> **Supplied text**:

Tuesday, March 22, 2011
I found myself lucky enough to have a ticket for Bristol in my possession this past weekend, and I made the long drive down from upstate New York to congregate with 159,999 other passionate Nascar fans to see "racin' the way it ought'a be!"
Through Friday and Saturday, I enjoyed some extra leg room as the stands were nowhere near their 160,000 person capacity, but figured that, surely, that wouldn't be the case on Sunday.
Turns out it was, as only about 120,000 people attended the race at a track where tickets used to sell out as quick as they were offered. Don't believe me? In August of 1982, the track enjoyed a sellout crowd. From then on, there wasn't a single vacant seat at the track until March 2010.
From my vantage point, I could see that from turn two down the end of the back straightaway had the most open seats, with entire sections of seats vacant.
As I spectated my first Bristol race in person, I discovered why. This historic track, known for its white-knuckle racing, has been reduced to the type of racing you would find at Dover. I don't mean to downgrade racing at Dover, which is entertaining in its own right, but that isn't why a fan goes to Bristol. A fan goes to Bristol to see the type of racing that made it famous in the first place; drivers banging doors, the bump-n'-run, and tempers flaring as 500 laps of chaos take their toll.

> **Entries from a dataset**:
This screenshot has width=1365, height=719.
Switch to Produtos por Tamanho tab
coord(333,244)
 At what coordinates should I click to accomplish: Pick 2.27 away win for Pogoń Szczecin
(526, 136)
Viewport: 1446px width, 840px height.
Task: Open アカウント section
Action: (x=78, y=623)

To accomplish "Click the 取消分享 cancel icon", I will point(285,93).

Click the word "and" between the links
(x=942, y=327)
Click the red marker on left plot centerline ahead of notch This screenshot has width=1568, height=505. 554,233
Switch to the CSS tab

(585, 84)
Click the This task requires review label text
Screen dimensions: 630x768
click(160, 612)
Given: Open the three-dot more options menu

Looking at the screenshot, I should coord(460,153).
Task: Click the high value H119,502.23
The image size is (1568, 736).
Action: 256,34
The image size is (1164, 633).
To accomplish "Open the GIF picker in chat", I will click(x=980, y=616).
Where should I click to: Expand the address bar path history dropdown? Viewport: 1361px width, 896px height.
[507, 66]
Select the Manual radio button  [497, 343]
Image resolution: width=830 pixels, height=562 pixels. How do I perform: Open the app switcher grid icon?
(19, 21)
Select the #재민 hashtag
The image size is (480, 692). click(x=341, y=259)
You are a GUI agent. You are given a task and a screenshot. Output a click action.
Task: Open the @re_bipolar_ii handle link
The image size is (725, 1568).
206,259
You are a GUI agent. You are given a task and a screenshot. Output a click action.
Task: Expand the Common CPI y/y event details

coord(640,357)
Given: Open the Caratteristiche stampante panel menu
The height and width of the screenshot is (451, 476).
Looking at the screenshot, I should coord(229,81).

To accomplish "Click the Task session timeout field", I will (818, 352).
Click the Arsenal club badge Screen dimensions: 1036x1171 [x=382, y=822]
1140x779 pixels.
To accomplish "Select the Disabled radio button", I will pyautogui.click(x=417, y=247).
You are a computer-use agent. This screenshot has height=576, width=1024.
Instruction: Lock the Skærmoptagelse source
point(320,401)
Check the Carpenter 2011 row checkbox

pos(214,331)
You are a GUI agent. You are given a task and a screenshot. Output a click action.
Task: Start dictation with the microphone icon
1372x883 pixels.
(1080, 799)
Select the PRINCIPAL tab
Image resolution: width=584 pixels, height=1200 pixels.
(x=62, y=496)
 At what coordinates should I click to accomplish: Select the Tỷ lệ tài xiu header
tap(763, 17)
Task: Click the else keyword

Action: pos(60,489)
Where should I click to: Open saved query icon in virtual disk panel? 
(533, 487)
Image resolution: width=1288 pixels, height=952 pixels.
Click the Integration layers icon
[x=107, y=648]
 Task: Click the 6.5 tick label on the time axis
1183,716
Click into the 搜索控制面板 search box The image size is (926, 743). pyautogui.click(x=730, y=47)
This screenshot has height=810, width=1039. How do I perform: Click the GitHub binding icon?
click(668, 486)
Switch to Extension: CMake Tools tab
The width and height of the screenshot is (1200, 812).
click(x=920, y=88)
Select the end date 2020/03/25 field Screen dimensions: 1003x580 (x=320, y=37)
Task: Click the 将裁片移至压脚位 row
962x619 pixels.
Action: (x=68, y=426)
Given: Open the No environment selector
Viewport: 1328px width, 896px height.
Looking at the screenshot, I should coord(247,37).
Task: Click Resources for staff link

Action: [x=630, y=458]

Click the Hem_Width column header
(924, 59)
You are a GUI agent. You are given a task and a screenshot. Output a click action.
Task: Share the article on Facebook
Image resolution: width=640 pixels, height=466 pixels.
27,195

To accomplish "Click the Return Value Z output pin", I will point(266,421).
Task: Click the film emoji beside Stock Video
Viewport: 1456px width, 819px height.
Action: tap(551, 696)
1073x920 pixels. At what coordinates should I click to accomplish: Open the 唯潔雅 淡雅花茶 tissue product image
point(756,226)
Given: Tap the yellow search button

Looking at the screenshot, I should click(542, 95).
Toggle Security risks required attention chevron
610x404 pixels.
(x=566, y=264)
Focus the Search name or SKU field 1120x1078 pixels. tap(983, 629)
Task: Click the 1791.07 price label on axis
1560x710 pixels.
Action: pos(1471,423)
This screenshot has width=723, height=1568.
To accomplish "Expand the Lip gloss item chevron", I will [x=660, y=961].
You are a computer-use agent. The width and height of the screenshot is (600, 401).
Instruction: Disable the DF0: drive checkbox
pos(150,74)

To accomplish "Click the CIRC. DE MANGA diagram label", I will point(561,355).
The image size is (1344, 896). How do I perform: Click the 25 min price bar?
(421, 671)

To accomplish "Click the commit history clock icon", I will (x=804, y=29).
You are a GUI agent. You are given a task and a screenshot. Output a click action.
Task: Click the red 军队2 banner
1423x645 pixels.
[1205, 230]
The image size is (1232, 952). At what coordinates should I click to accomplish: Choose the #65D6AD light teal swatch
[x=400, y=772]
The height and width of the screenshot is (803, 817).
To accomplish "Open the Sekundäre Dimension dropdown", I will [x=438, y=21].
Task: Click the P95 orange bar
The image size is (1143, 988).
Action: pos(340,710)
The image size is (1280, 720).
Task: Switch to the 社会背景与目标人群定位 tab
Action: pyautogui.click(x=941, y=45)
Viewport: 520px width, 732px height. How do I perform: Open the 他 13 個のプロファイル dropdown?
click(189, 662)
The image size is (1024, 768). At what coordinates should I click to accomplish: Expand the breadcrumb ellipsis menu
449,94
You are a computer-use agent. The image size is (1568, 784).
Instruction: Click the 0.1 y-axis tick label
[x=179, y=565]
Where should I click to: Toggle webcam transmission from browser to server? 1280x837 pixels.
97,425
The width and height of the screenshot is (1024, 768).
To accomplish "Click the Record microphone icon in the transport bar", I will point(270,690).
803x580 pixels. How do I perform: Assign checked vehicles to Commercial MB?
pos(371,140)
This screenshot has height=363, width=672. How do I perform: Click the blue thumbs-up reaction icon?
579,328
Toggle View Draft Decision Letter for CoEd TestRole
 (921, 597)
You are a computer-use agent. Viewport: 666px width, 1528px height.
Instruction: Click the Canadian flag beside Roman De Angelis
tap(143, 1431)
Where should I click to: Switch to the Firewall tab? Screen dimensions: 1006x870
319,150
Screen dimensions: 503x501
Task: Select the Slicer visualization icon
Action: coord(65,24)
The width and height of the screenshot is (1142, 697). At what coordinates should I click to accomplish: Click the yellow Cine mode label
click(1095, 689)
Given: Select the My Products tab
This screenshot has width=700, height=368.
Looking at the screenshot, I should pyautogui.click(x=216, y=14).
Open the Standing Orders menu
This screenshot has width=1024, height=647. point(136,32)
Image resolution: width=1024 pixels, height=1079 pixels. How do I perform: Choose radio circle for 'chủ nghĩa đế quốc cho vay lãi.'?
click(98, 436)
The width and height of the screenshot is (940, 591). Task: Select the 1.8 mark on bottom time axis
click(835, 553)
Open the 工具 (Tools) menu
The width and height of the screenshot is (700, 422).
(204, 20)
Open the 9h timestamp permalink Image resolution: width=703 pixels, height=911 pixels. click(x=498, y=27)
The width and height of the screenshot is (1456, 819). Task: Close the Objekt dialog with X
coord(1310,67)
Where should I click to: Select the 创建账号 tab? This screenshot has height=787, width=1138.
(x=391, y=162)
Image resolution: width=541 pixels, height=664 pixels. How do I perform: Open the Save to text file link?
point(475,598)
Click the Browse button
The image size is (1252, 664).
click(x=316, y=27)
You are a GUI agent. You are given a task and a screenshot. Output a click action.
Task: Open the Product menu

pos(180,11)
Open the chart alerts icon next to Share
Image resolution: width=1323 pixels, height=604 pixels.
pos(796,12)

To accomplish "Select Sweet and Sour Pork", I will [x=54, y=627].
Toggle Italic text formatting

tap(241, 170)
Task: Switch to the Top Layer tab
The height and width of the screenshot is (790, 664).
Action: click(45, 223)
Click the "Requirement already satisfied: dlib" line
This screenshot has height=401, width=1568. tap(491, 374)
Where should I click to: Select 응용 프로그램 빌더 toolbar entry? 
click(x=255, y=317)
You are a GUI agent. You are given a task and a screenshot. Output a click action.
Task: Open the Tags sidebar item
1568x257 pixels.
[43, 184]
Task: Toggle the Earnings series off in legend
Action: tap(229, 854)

> **The tasks**:
1. Translate this sentence from the Bristol race post into Spanish: "I don't mean to downgrade racing at Dover, which is entertaining in its own right, but that isn't why a fan goes to Bristol."
2. List every day of the week named in the Bristol race post.
3. Answer these questions from the Bristol race post:
(a) How many other Nascar fans did the writer expect to congregate with?
(b) About how many people attended the race on Sunday?
(c) Which track's racing does the writer say Bristol's racing has been reduced to?

> **Task solutions**:
1. No pretendo menospreciar las carreras en Dover, que son entretenidas por derecho propio, pero no es por eso que un aficionado va a Bristol.

2.
Tuesday
Friday
Saturday
Sunday

3.
(a) 159,999
(b) About 120,000
(c) Dover